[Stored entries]
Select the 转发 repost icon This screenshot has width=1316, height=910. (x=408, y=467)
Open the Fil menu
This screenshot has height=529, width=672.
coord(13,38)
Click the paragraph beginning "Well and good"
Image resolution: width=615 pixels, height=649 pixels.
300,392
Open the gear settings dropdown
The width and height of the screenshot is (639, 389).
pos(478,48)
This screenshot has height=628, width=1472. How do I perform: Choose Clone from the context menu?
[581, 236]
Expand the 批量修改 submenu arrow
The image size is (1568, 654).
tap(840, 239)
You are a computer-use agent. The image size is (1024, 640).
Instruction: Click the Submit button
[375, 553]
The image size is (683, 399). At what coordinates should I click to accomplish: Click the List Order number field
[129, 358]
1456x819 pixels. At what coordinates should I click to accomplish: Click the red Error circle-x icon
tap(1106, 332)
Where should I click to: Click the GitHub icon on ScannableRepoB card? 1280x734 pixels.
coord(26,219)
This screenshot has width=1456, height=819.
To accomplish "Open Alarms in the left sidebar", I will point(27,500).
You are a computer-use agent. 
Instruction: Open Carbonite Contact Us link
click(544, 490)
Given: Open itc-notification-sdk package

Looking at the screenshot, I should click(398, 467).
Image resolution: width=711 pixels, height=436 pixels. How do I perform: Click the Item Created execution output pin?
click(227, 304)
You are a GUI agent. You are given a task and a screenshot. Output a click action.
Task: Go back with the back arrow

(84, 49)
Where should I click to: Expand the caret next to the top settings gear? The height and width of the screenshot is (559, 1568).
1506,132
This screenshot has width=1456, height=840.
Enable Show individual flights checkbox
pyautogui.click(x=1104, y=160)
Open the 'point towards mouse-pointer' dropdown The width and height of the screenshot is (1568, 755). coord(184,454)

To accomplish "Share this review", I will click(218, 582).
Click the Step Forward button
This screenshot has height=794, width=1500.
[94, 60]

* _EXERCISE PROMPT_
Copy out every line of the records that contains the word "agent".

* _EXERCISE RESULT_
You are a computer-use agent. The image size is (1024, 640).
You are a computer-use agent. 
You are a GUI agent. You are given a task and a screenshot. Output a click action.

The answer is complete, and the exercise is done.